> _Data supplied_
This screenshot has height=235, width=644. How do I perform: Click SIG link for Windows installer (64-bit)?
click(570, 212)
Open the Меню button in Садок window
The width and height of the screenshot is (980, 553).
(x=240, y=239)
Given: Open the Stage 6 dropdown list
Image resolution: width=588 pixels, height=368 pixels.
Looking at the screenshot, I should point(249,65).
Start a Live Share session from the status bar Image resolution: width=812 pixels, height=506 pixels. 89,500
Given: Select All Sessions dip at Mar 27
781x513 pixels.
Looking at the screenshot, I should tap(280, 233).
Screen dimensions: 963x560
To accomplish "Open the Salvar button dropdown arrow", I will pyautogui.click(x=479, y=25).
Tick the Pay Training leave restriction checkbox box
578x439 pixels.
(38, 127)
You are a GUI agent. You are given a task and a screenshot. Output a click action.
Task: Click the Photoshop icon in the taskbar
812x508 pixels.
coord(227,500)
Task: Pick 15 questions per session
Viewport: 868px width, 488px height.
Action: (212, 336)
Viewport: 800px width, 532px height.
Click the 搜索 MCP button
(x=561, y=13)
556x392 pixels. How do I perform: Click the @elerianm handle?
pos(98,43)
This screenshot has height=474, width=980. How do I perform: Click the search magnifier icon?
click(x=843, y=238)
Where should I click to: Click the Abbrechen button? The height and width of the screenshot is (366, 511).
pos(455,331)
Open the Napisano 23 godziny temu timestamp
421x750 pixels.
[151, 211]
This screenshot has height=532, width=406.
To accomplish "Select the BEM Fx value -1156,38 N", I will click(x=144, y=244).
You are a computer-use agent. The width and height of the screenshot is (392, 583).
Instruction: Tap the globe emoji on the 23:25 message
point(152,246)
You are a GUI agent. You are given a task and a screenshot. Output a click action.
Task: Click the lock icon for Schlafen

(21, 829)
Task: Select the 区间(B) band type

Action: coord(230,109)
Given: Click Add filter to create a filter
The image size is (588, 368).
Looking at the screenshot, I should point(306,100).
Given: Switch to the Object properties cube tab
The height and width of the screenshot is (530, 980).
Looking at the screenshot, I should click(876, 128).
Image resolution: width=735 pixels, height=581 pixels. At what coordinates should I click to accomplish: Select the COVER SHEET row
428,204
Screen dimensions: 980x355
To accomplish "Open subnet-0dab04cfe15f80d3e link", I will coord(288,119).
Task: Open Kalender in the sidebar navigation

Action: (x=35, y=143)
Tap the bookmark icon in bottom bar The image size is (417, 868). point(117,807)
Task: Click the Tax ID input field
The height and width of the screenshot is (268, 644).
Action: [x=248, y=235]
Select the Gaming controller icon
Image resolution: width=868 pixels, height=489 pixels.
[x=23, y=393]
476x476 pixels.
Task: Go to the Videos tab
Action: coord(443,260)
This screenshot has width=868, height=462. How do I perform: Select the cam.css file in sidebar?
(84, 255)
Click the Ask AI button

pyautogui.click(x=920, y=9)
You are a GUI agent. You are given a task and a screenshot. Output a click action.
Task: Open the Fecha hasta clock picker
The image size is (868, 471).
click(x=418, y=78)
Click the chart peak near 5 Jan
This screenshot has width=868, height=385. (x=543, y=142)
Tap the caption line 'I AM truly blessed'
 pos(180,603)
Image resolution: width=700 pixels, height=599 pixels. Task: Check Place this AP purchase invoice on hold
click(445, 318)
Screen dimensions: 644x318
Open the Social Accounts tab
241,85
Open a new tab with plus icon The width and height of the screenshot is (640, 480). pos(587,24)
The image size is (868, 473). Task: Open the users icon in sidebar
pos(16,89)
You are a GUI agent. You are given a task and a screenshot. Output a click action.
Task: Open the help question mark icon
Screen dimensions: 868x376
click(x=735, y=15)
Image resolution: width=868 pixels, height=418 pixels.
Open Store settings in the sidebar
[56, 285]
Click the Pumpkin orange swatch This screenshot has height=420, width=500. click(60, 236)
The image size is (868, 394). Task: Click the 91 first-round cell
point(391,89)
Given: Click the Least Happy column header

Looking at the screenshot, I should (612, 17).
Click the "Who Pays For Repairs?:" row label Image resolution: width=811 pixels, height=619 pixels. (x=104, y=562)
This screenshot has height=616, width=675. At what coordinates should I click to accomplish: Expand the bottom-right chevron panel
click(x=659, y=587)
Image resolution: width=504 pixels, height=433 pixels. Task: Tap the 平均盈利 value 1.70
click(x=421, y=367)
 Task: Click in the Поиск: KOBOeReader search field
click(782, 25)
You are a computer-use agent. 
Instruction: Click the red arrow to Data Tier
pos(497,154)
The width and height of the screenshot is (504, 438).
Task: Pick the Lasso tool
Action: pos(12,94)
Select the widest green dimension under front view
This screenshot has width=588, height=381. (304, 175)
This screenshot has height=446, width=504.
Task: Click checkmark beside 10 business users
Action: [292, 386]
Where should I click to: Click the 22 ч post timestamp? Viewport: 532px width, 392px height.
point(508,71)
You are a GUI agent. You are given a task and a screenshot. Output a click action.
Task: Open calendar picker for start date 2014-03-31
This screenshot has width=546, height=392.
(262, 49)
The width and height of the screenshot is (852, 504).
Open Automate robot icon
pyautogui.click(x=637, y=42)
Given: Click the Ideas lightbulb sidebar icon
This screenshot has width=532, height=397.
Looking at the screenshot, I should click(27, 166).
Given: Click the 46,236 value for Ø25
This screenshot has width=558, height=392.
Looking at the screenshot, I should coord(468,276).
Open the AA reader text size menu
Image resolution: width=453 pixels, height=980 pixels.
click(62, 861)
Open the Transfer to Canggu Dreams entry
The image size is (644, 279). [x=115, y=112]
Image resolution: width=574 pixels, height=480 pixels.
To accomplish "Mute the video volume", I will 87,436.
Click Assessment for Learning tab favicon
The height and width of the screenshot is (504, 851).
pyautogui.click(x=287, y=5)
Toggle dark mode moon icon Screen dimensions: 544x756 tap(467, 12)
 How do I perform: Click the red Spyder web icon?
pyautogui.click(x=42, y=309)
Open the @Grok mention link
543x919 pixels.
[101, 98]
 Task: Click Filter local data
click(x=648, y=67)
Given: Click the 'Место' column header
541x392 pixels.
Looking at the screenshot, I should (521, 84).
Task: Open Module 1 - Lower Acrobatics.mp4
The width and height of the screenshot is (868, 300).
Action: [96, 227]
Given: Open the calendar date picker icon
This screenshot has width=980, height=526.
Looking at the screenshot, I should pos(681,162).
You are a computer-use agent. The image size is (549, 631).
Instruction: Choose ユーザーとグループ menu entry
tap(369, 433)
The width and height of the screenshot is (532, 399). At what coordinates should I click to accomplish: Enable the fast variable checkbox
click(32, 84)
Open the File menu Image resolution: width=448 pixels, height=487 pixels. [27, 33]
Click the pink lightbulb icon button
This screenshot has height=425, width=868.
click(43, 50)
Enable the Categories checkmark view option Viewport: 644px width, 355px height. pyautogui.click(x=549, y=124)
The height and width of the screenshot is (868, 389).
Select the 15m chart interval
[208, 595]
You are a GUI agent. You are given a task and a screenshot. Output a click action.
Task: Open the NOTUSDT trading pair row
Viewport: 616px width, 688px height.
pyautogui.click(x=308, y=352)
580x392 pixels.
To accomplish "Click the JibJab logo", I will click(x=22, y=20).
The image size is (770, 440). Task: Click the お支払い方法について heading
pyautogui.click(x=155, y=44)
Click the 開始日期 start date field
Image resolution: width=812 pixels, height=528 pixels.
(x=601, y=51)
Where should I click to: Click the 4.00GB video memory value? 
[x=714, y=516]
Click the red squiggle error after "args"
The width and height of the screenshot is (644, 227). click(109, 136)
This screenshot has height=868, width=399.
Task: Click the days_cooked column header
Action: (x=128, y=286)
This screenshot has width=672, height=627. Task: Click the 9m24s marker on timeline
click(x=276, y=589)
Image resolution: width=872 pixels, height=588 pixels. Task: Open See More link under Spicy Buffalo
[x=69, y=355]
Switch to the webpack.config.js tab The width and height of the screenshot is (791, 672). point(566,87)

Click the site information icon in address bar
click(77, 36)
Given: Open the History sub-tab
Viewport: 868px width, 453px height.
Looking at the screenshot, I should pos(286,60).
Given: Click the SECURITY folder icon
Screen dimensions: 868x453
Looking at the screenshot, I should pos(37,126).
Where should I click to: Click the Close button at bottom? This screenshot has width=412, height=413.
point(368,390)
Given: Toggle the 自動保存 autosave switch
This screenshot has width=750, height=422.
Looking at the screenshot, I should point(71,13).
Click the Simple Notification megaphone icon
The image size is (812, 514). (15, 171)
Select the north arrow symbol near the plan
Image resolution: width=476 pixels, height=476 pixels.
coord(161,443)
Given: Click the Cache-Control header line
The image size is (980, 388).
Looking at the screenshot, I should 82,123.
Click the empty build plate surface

> _What to produce_
Look through the material above and print exactly the lines from the one containing "Toggle dark mode" to the one containing "Enable the Categories", both included, and nothing more.

> _Problem solution_
Toggle dark mode moon icon Screen dimensions: 544x756 tap(467, 12)
 How do I perform: Click the red Spyder web icon?
pyautogui.click(x=42, y=309)
Open the @Grok mention link
543x919 pixels.
[101, 98]
 Task: Click Filter local data
click(x=648, y=67)
Given: Click the 'Место' column header
541x392 pixels.
Looking at the screenshot, I should (521, 84).
Task: Open Module 1 - Lower Acrobatics.mp4
The width and height of the screenshot is (868, 300).
Action: [96, 227]
Given: Open the calendar date picker icon
This screenshot has width=980, height=526.
Looking at the screenshot, I should pos(681,162).
You are a computer-use agent. The image size is (549, 631).
Instruction: Choose ユーザーとグループ menu entry
tap(369, 433)
The width and height of the screenshot is (532, 399). At what coordinates should I click to accomplish: Enable the fast variable checkbox
click(32, 84)
Open the File menu Image resolution: width=448 pixels, height=487 pixels. [27, 33]
Click the pink lightbulb icon button
This screenshot has height=425, width=868.
click(43, 50)
Enable the Categories checkmark view option Viewport: 644px width, 355px height. pyautogui.click(x=549, y=124)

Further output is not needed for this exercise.